[Excerpts from a dataset]
[Start of Attachment]
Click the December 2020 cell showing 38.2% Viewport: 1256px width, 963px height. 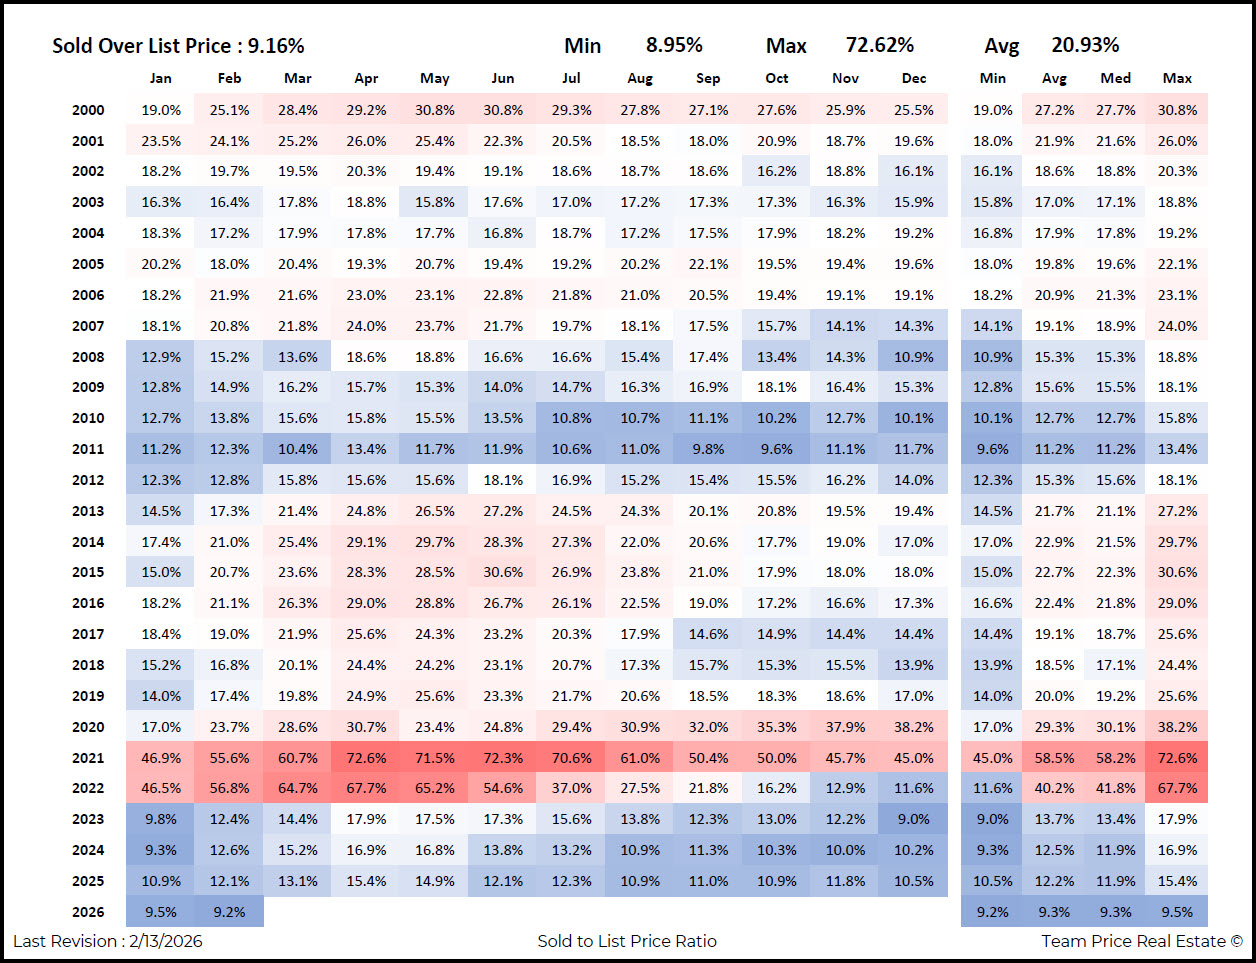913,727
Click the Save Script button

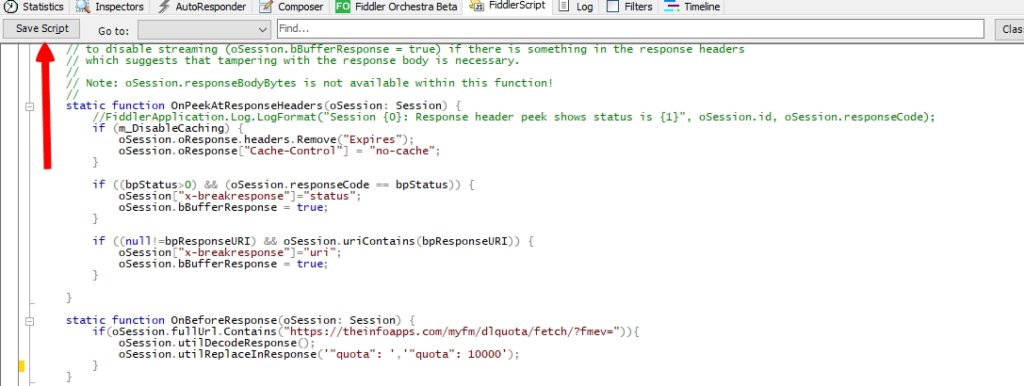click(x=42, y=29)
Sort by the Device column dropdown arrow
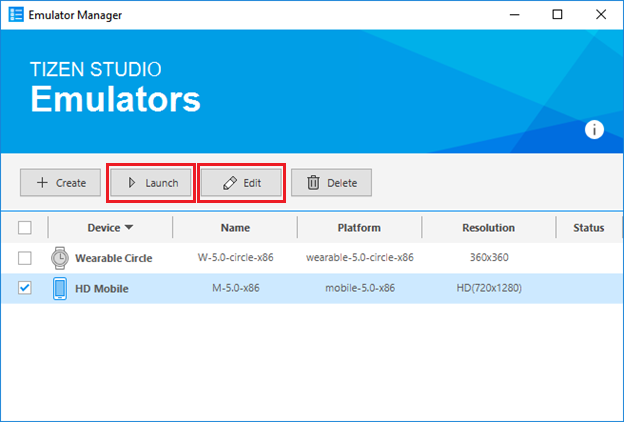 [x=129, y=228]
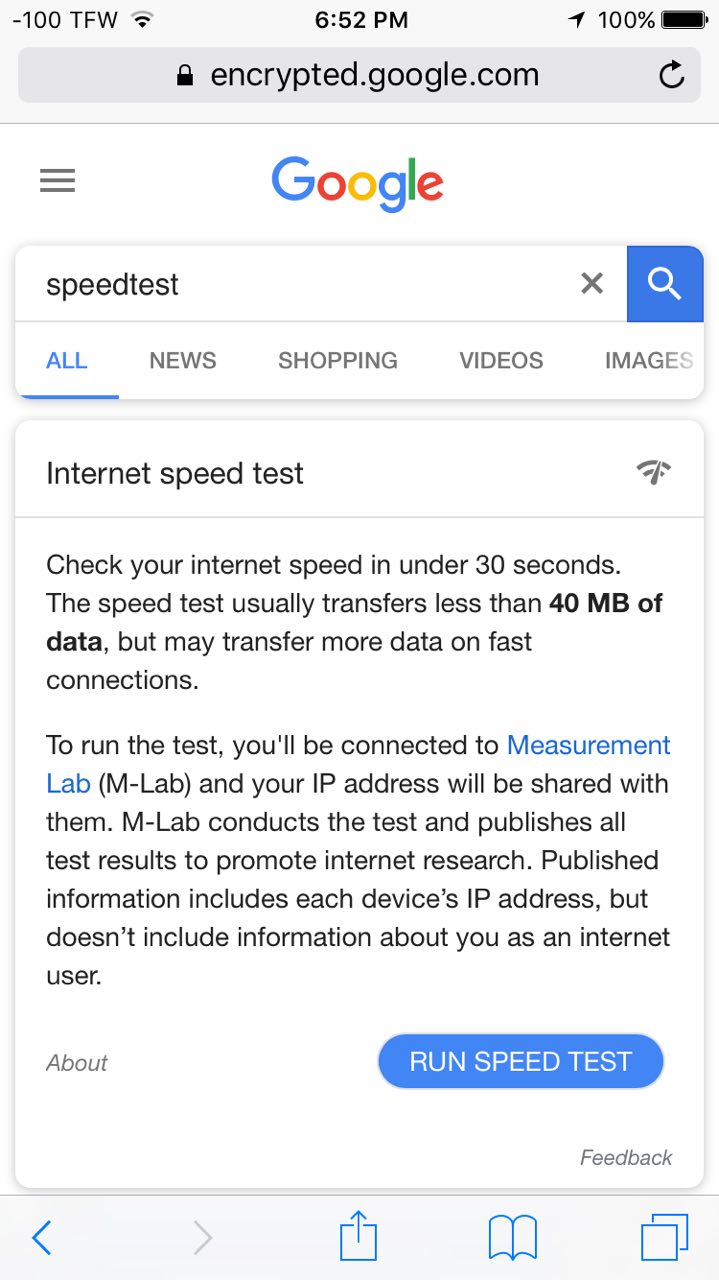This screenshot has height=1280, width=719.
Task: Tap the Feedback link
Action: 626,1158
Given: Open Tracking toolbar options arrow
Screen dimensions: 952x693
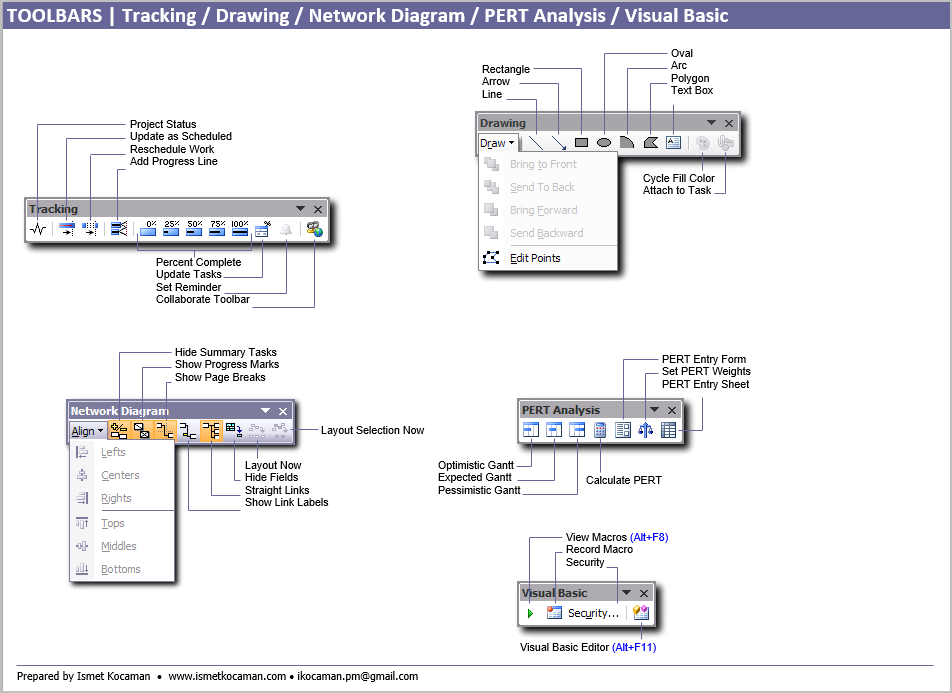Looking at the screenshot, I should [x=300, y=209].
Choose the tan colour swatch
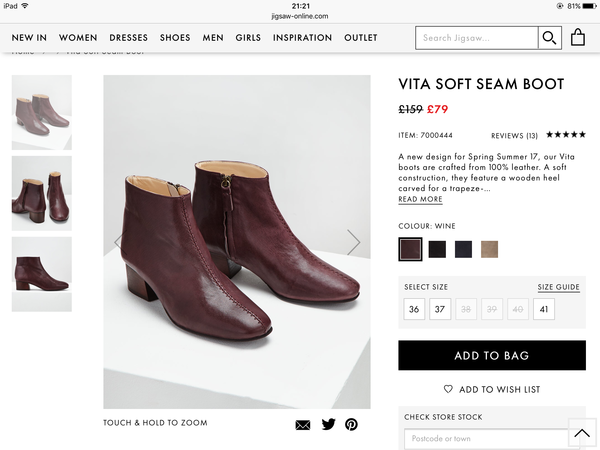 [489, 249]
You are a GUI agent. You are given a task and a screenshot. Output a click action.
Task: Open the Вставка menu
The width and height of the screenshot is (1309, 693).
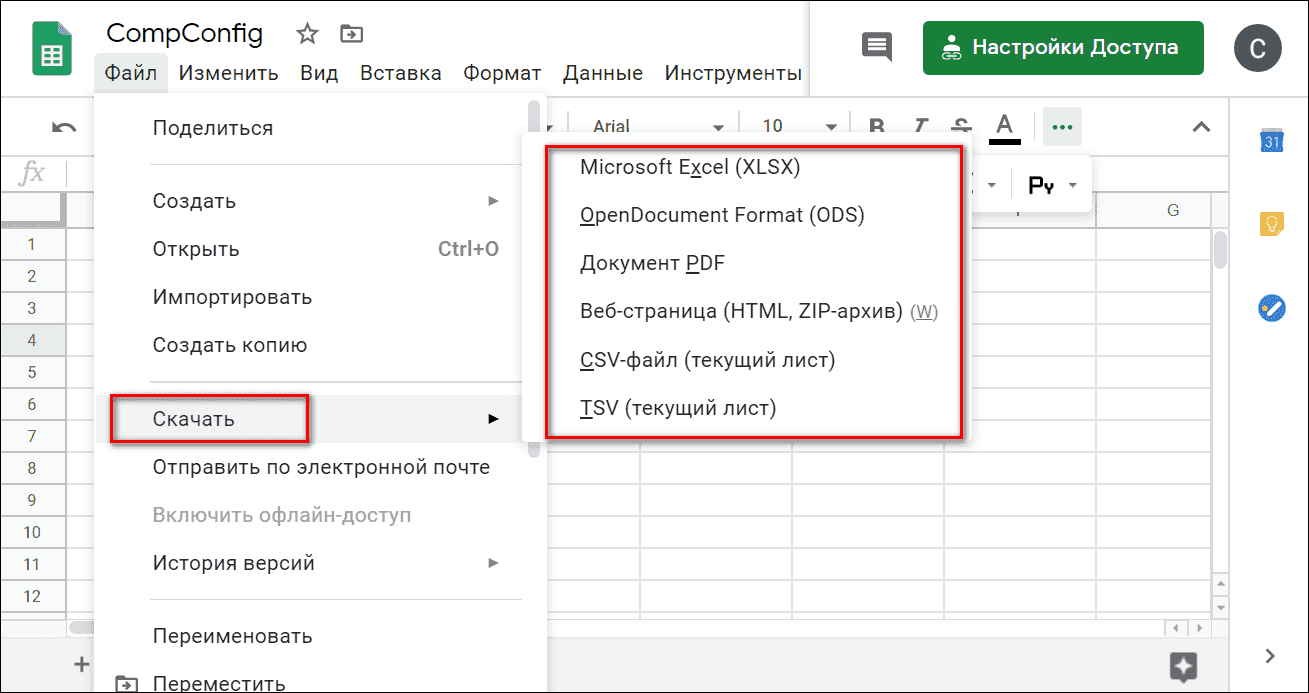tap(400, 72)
[End of Attachment]
◆ **Assigned task**:
A single number is asked for: how many lines in the entries above hold the string "Open".

◆ **Solution to this exercise**:
2